Po prawie miesiącu od pierwszego zabiegu powiększania ust, wybrałam się na kolejne dostrzyknięcie kwasu.
Niestety za pierwszym razem nie do końca udało się zlikwidować asymetrii, którą miałam.
Wybrałam tą samą klinikę w Krakowie, tą samą Panią Doktor i ten sam preparat ( Nuevia Intense Lips). Kupiłam całą ampułkę, jednak Pani Doktor nie zużyła jej całej (zostało jakieś 0,1 mln, może 0,2).
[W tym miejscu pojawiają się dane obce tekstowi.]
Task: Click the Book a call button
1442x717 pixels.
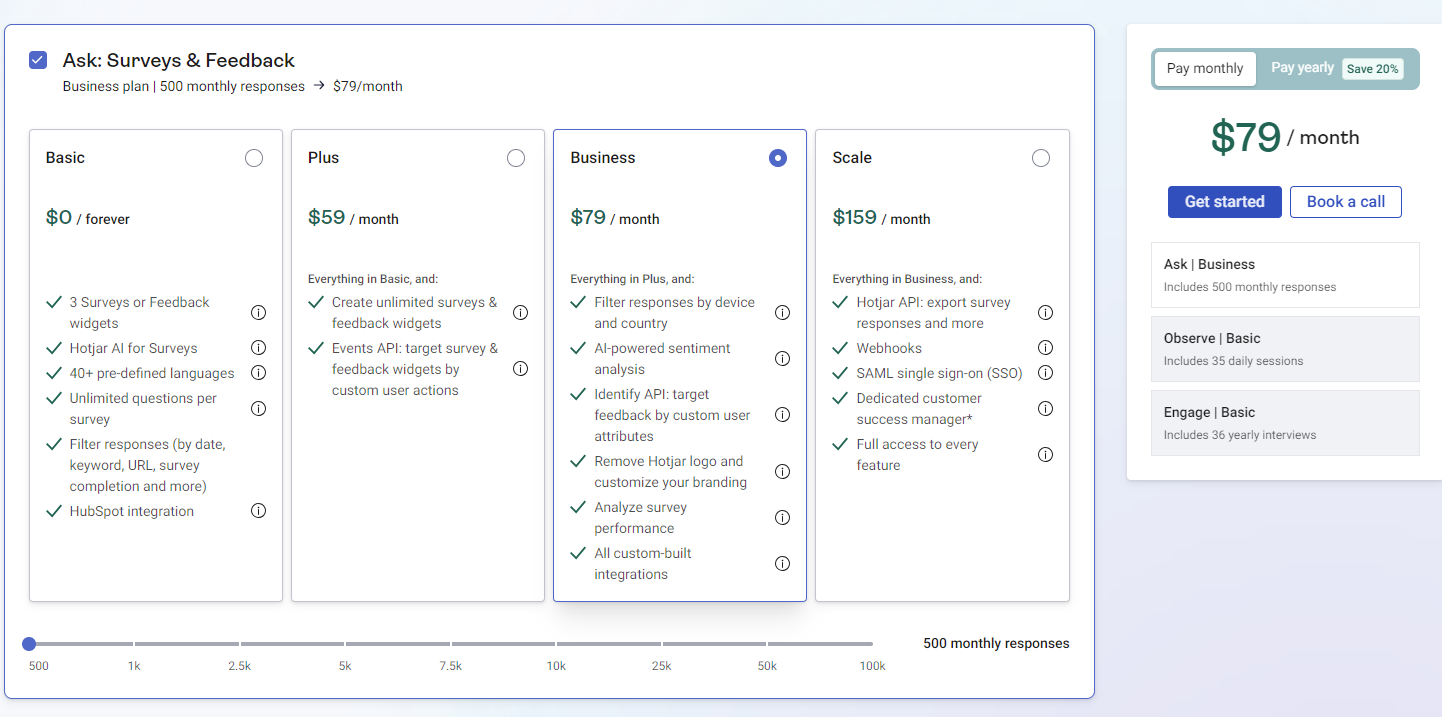Action: [1345, 202]
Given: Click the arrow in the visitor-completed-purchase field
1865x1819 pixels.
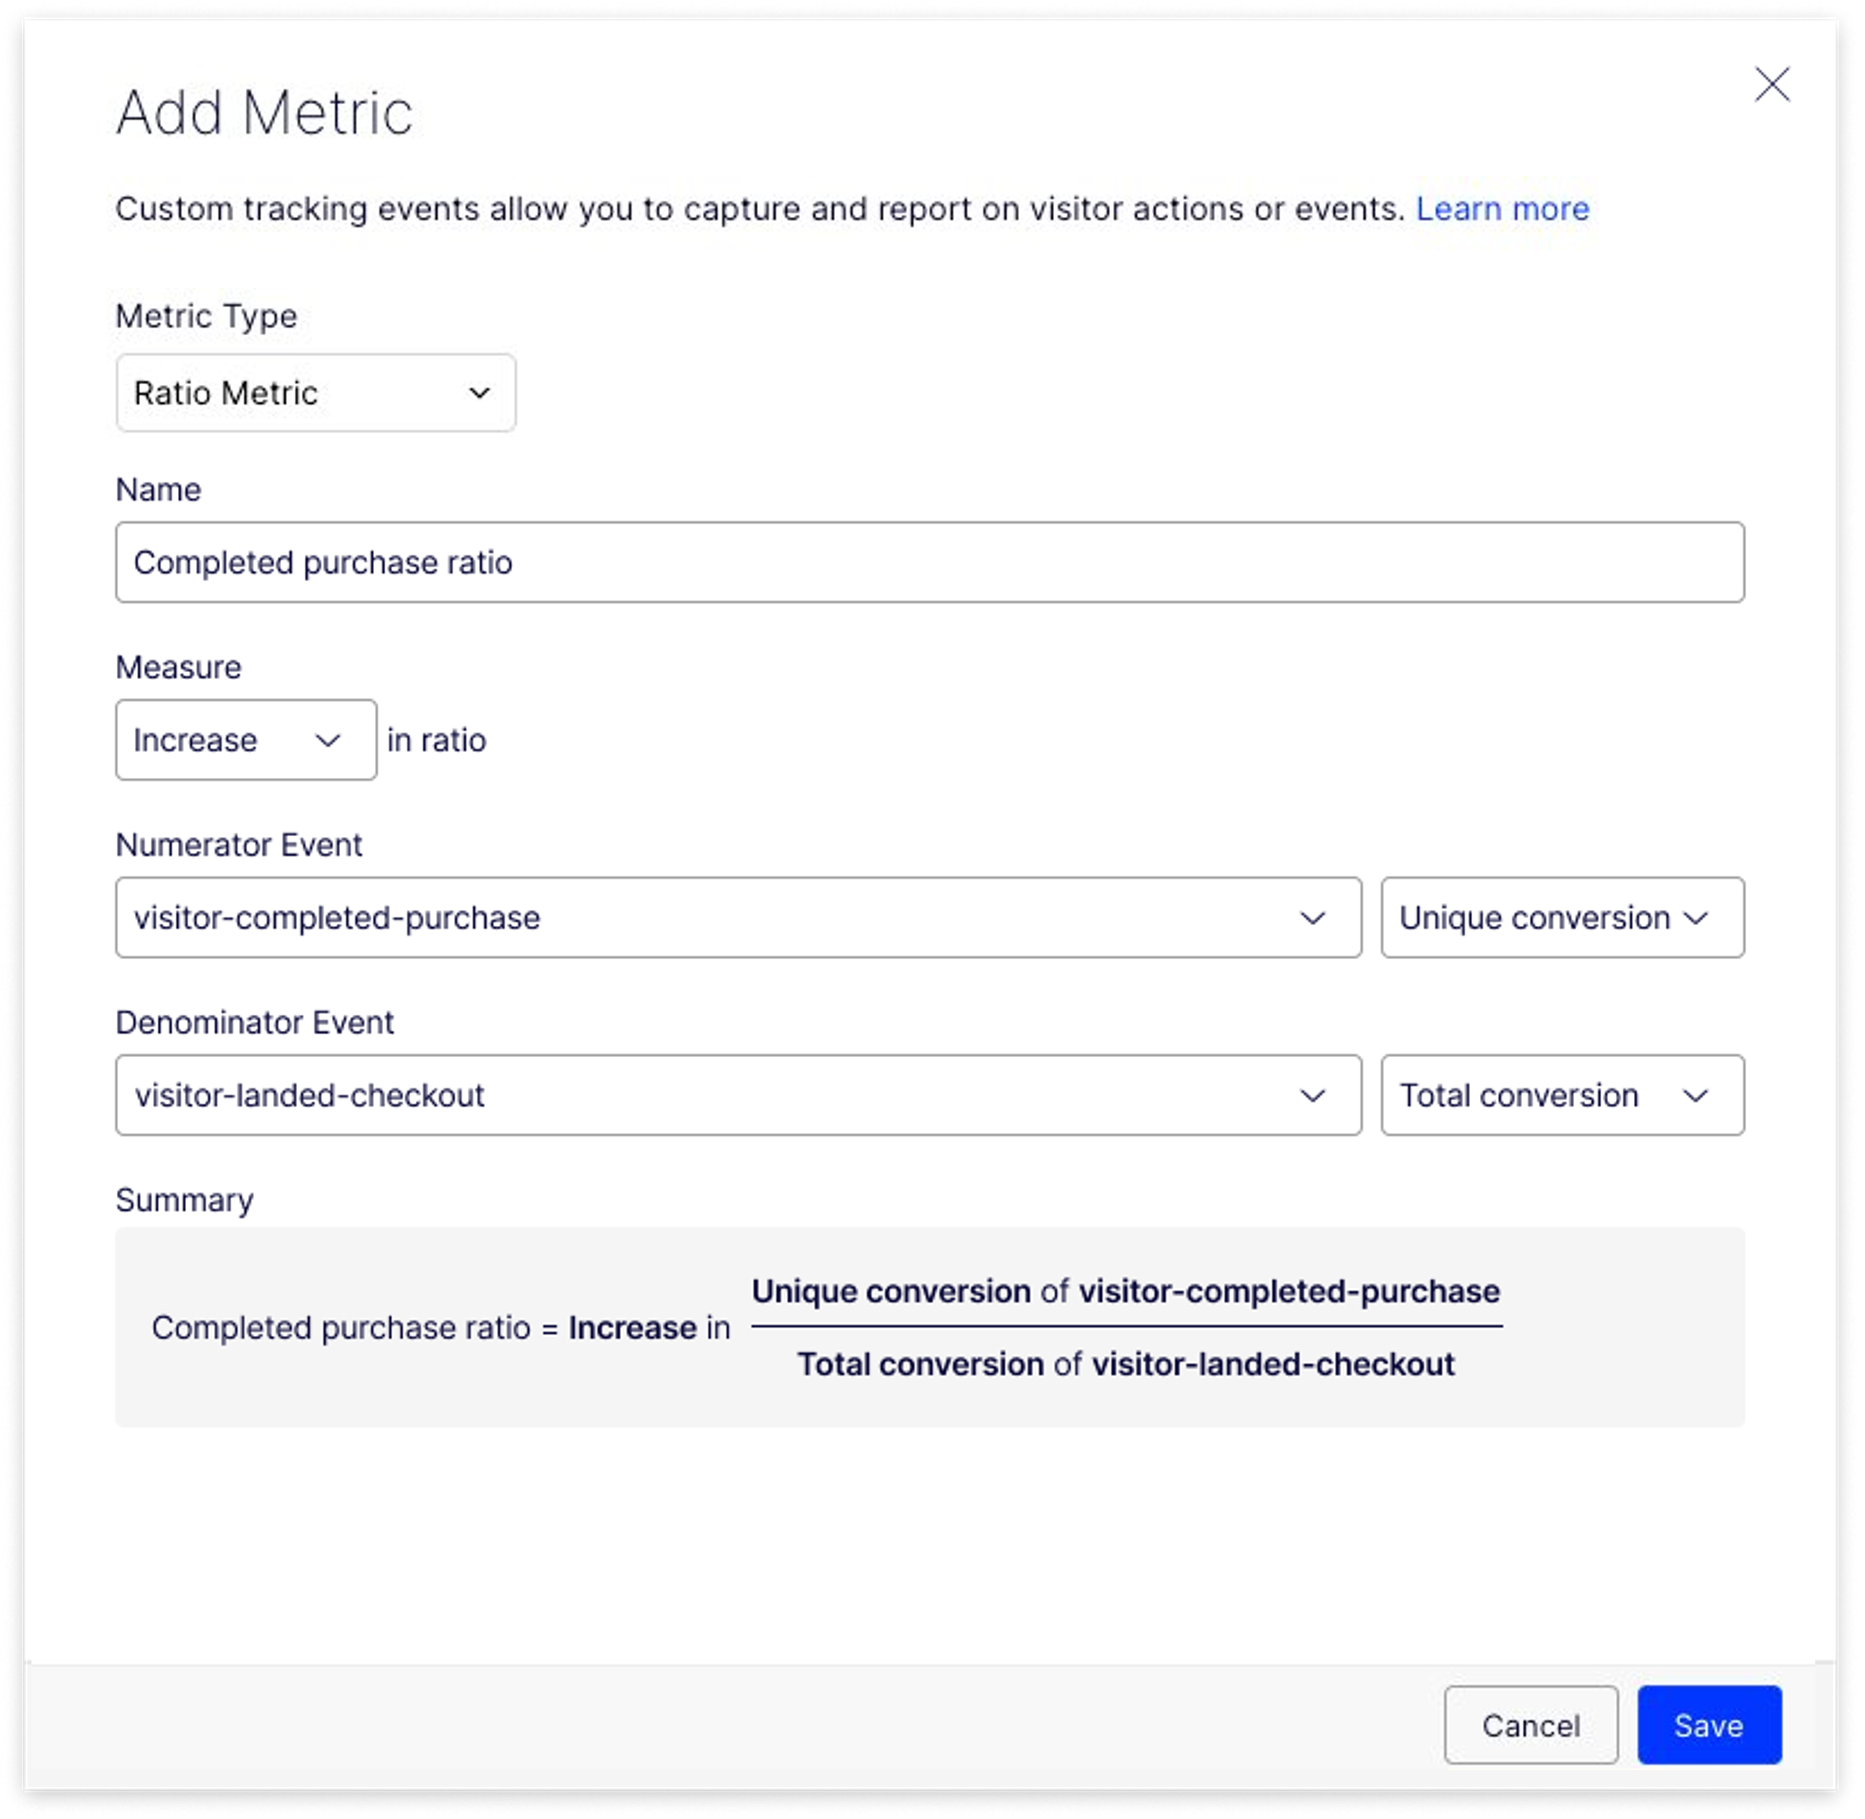Looking at the screenshot, I should coord(1312,918).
Powiedziała, że już wystarczy tego kwasu i że uzyskałyśmy efekt o jaki nam chodziło
Teraz jeżeli będę chciała utrzymać efekt, mam się pojawiać co jakieś 10 miesięcy - rok, ale ponoć usta i tak już nigdy nie wrócą do stanu wyjściowego i zawsze już będą lekko powiększone, nawet gdy cały kwas już się wchłonie.
Na razie Pani Doktor powiedziała "stop" i bardzo mi się to spodobało, widać że wie co robi
Na razie jestem opuchnięta, górna warga twarda i standardowo bardziej opuchnięta niż dolna. Ale przynajmniej nie mam siniaków nad wargami jak za pierwszym razem.
Wydaje mi się, że wszystko jakoś lepiej zniosłam, chwilka bólu i po sprawie.
Jestem zadowolona. Dodam zdjęcia gdy zejdzie mi opuchlizna.